Top of SUPPLIED DATA
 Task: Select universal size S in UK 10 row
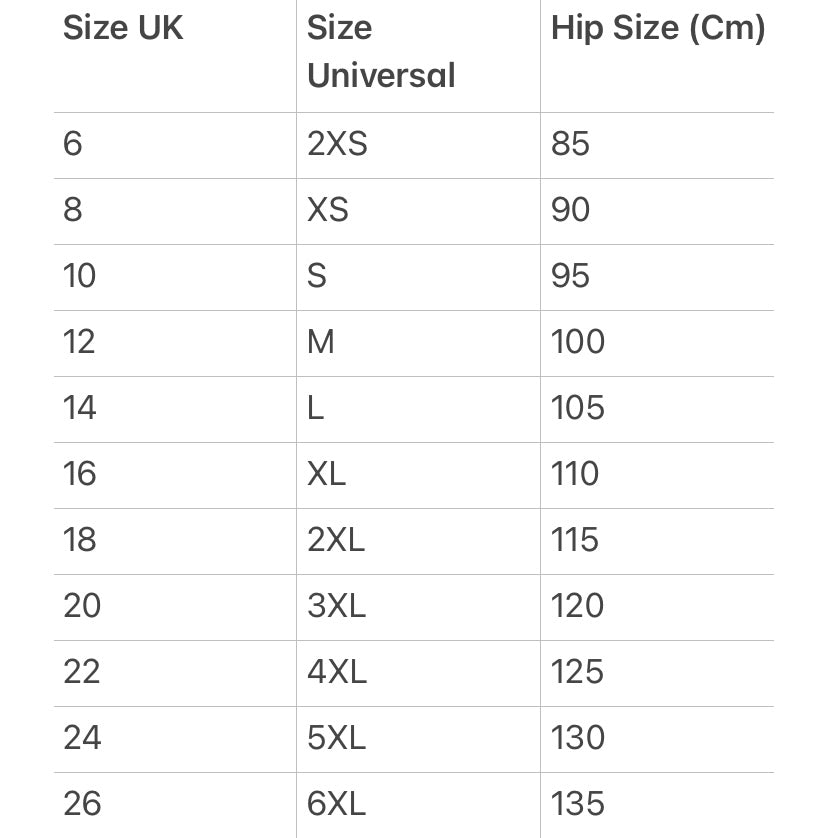[317, 276]
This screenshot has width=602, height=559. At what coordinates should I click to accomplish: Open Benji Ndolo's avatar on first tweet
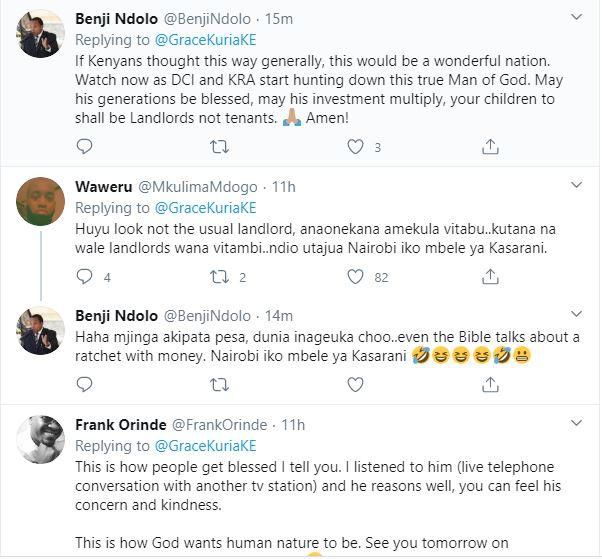42,33
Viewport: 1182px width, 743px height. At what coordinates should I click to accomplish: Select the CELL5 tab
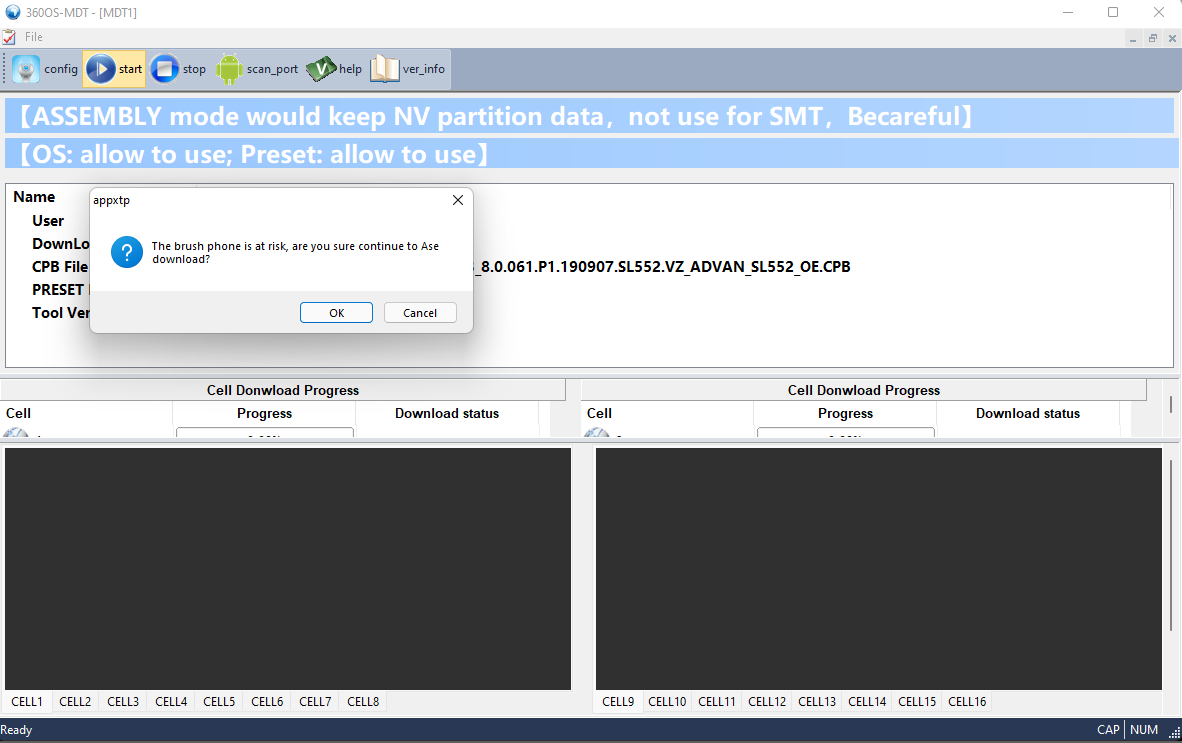click(x=219, y=702)
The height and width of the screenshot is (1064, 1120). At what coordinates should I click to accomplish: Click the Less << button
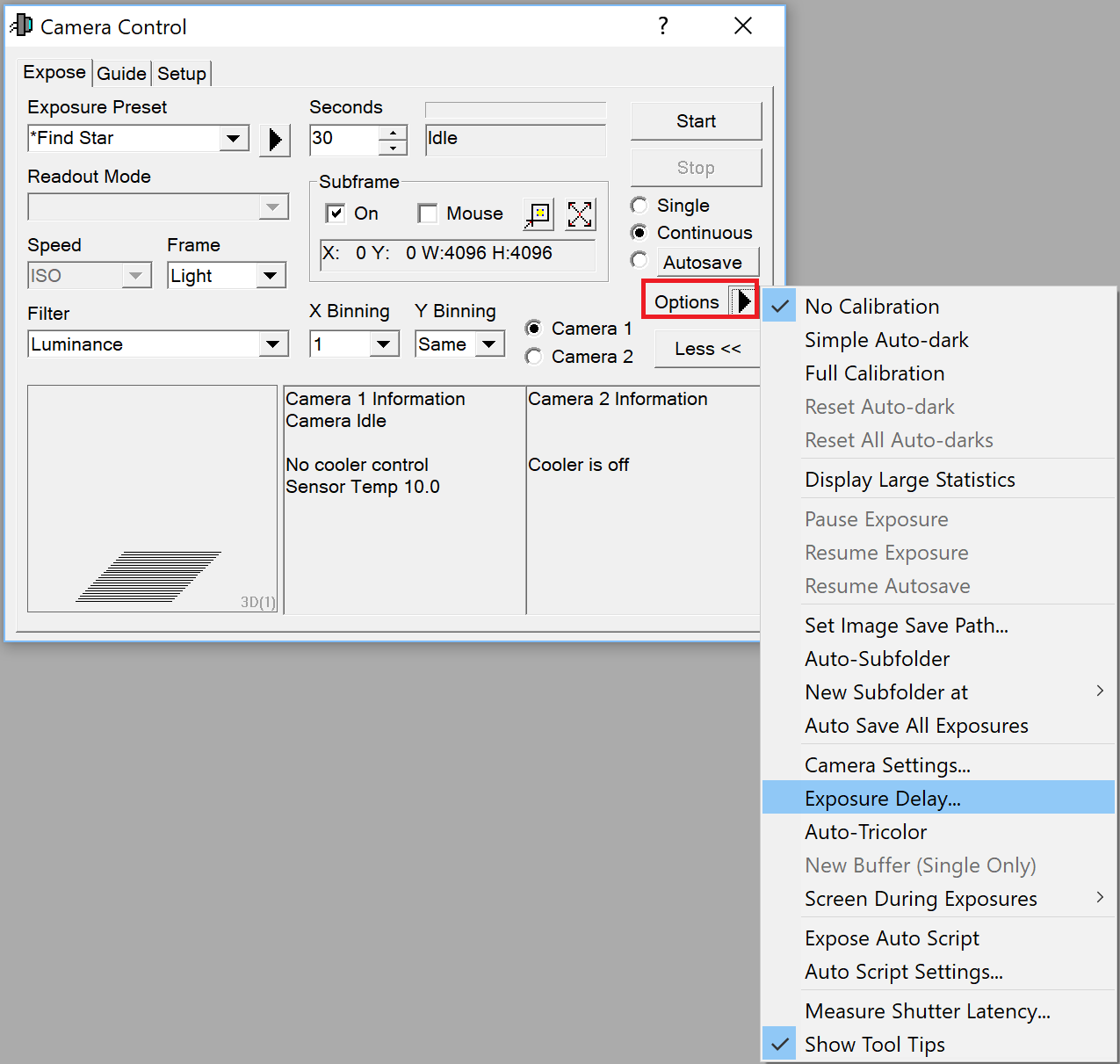tap(707, 349)
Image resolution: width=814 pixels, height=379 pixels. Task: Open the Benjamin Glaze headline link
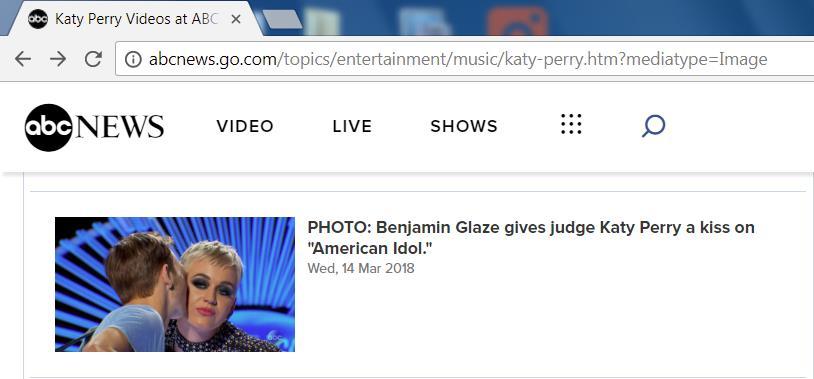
Bottom of SUPPLIED DATA
# [WORK INSTRUCTIONS]
Skipping all images, output the listing exactly.

# [THE ANSWER]
 Task: Select universal size S in UK 10 row
[317, 276]
This screenshot has width=602, height=559. At what coordinates should I click to accomplish: Open Benji Ndolo's avatar on first tweet
42,33
Viewport: 1182px width, 743px height. At what coordinates should I click to accomplish: Select the CELL5 tab
click(x=219, y=702)
The height and width of the screenshot is (1064, 1120). At what coordinates should I click to accomplish: Click the Less << button
tap(707, 349)
Image resolution: width=814 pixels, height=379 pixels. Task: Open the Benjamin Glaze headline link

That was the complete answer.